Niedawno wspominaliśmy o wielu bardzo dziwnych okolicznościach związanych z premierą najnowszej odsłony cyklu Cooking Mama. Twórcy gry zostali wówczas oskarżeni o kopanie kryptowalut za pomocą konsol użytkowników, a gra po pojawieniu się w eShop’ie konsoli Nintendo, zniknęła z niego tego samego dnia. Wygląda na to, że to nie koniec niespodzianek…
Japoński deweloper, Office Create, wydał dzisiaj oświadczenie, z którego wynika, iż firma zamierza przygotować pozew sądowy przeciwko wydawcy najnowszej Cooking Mamy. Officie Create jest oryginalnym licencjodawcą całej serii, a wydawca gry, Planet Entertainment, miał nie spełnić licznych warunków zawartych w umowie.

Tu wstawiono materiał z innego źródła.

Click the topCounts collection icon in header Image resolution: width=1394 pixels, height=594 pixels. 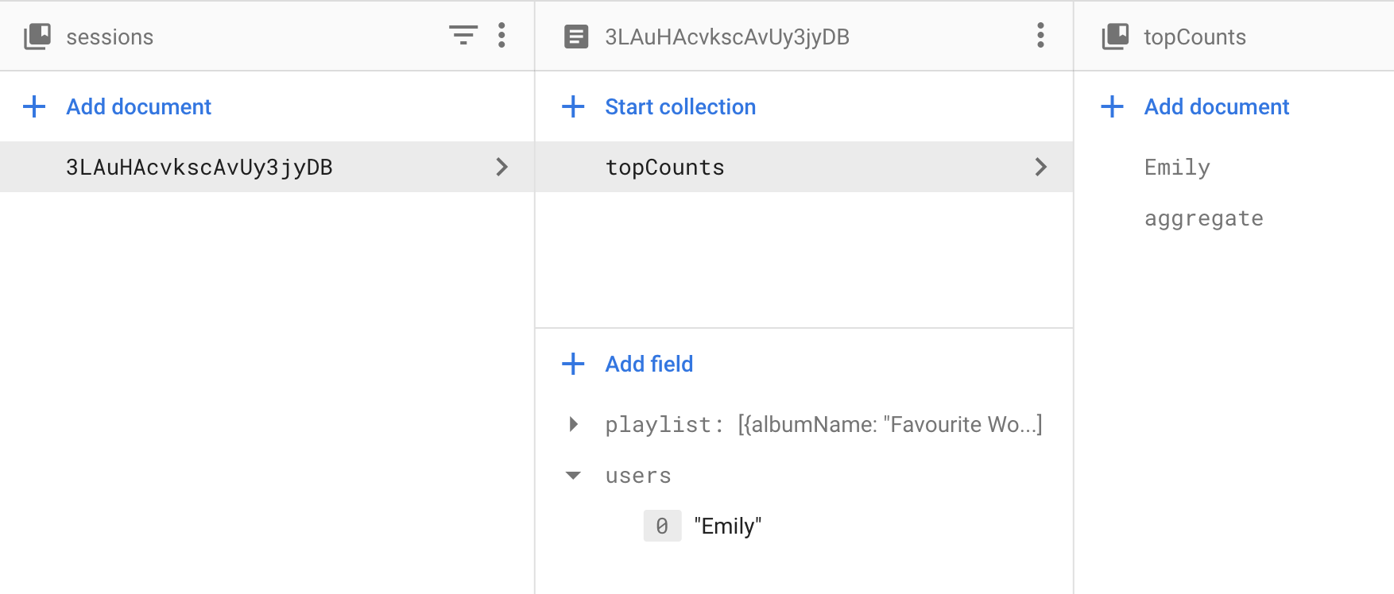coord(1115,37)
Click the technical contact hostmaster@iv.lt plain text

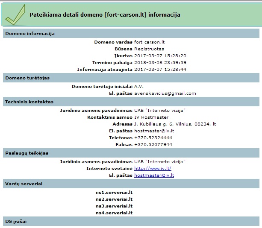tap(154, 131)
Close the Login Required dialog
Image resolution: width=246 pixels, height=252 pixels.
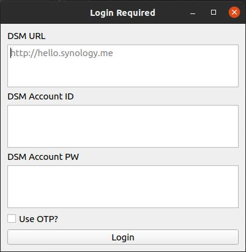point(234,12)
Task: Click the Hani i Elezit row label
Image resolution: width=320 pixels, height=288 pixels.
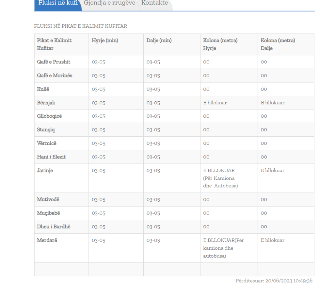Action: (51, 157)

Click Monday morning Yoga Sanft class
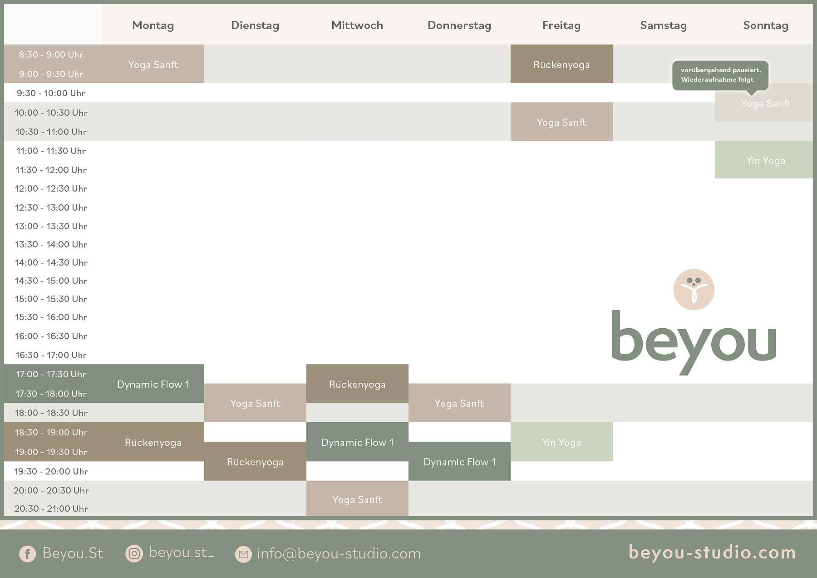(153, 64)

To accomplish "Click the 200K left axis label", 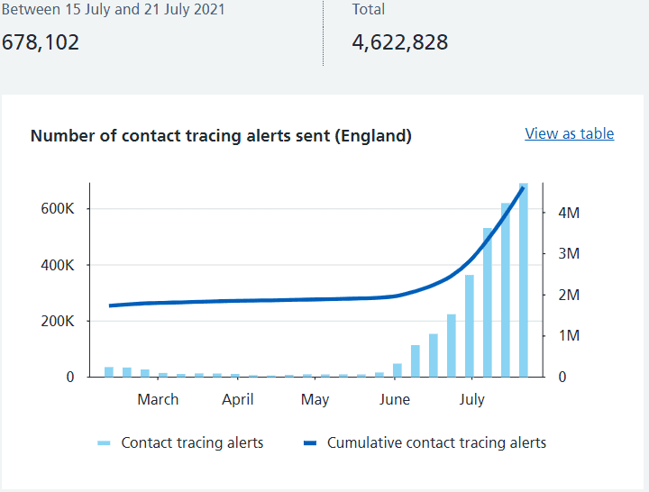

Według informacji Office Create, udzielili oni wyłącznej licencji na stworzenie najnowszej części serii, firmie Planet Entertainment, jeszcze w 2018 roku. Finalny produkt nie spełnił oczekiwań firmy i nie pozwoliła ona na jej wydanie w swoim ówczesnym stanie. Nie przeszkodziło to wydawcy w dalszym kontynuowaniu kampanii promocyjnej i wydaniu gry, mimo odgórnego zakazu.
Dodatkowo, Planet Entertainment pokusiło się nawet o rozpoczęcie kampanii reklamowej, dotyczącej portu Cooking Mama: Cookstar na konsolę PS4, mimo absolutnej wyłączności franczyzy na urządzenia spod szyldu Nintendo. Tytuł pojawił się w wirtualnym eShopie 31 marca tego roku i został momentalnie zdjęty z jego biblioteki tego samego dnia. Cała sytuacja wydaje się robić coraz bardziej pogmatwana, a samo Nintendo, nie zajęło jeszcze żadnego oficjalnego stanowiska w tej sprawie.